Text is not a work of fiction but strictly of fact. Hence, it reads like a history book but includes fascinating tidbits about Paul Revere and his close associates, many of which grace our history books.

This book will make its home in a public school library.  Or, if I am feeling particularly magnanimous, I will donate it to fellow public educator and social studies teacher who will donate it to the school library upon retirement next year.

4 out of 5 stars.

This book was provided by Book Sneeze.

Monday, March 15, 2010

Wither by Lauren DeStefano Review

Wither (Chemical Garden, #1)Wither by Lauren DeStefano

My rating: 4.5 of 5 stars

Thanks to modern science, every human being has become a ticking genetic time bomb—males only live to age twenty-five, and females only live to age twenty. In this bleak landscape, young girls are kidnapped and forced into polygamous marriages to keep the population from dying out.
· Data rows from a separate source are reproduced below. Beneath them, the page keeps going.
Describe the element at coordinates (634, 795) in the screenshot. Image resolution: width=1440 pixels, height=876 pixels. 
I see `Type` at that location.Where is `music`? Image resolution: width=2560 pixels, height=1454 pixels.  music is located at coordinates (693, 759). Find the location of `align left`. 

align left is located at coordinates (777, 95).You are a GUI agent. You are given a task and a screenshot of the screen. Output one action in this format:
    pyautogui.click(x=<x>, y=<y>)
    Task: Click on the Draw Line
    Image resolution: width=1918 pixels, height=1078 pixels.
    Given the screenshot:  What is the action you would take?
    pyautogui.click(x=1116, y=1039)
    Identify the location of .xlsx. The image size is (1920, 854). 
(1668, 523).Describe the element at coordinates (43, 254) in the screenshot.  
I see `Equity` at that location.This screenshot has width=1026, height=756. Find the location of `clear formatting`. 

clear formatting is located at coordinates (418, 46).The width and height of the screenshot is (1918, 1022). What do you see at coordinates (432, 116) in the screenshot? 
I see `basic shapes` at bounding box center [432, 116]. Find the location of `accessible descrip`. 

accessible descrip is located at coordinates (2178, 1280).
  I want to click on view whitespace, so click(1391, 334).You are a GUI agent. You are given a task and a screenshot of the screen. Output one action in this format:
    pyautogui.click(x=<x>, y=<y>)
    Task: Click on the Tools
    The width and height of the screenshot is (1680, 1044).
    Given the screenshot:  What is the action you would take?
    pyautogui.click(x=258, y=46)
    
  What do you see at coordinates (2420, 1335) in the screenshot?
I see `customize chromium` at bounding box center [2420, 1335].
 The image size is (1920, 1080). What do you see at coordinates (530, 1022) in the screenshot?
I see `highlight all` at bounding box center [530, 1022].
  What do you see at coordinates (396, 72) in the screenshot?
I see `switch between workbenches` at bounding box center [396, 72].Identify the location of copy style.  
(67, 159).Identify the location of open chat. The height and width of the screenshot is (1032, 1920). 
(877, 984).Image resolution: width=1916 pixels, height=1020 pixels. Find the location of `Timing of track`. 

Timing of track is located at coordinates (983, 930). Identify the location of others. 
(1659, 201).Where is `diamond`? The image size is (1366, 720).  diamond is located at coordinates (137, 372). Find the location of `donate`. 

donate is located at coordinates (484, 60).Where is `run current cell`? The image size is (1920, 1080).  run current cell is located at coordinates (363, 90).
When sixteen-year-old Rhine Ellery is taken by the Gatherers to become a bride, she enters a world of wealth and privilege. Despite her husband Linden's genuine love for her, and a tenuous trust among her sister wives, Rhine has one purpose: to escape—to find her twin brother and go home.

But Rhine has more to contend with than losing her freedom. Linden's eccentric father is bent on finding an antidote to the genetic virus that is getting closer to taking his son, even if it means collecting corpses in order to test his experiments. With the help of Gabriel, a servant Rhine is growing dangerously attracted to, Rhine attempts to break free, in the limted time she has left.

My Take: So Rhine goes to give plasma so it can be studied in order to solve the problem of an early death. In the current world, men live to age 25, women to age 18. But it was a trap. Some rich mucky-muck hired some Gatherers to nab teenagers so some guy can have wives and procreate. Three are chosen and taken to a mansion/prison where they are to live, bear children, and die.

The easy way for this story to read would to have the husband be a jerk and the sister wives to be petty and jealous all the time. Instead, the author provides a completely different story. Linden, the husband is under the illusions that his father has painted for him. He has no idea these women were kidnapped. He believes they chose to become a bride. Each of the three wives that are chosen have vastly different experiences and personalities, adding much to the story. Jenna is graceful, experienced and full of sorrow, Cecily is young, vivacious, and naive, and Rhine came from a two parent home with a twin brother she wants desperately to reach.

Although Jenna and Rhine never truly forget how they arrived at the mansion, they forge relationships between themselves and their husband, tenuous that it may be. Linden seems decent enough but he also lacks experience in the real world and his reality is what has been created for him. He's not a character to hate. In fact, although the world seems full of thieves, kidnappers, and all manner of vile characters, there is only one the reader comes to fear and hate as revealed by Rhine's experiences.

The book is the first in a trilogy. I can't wait for the next two installments!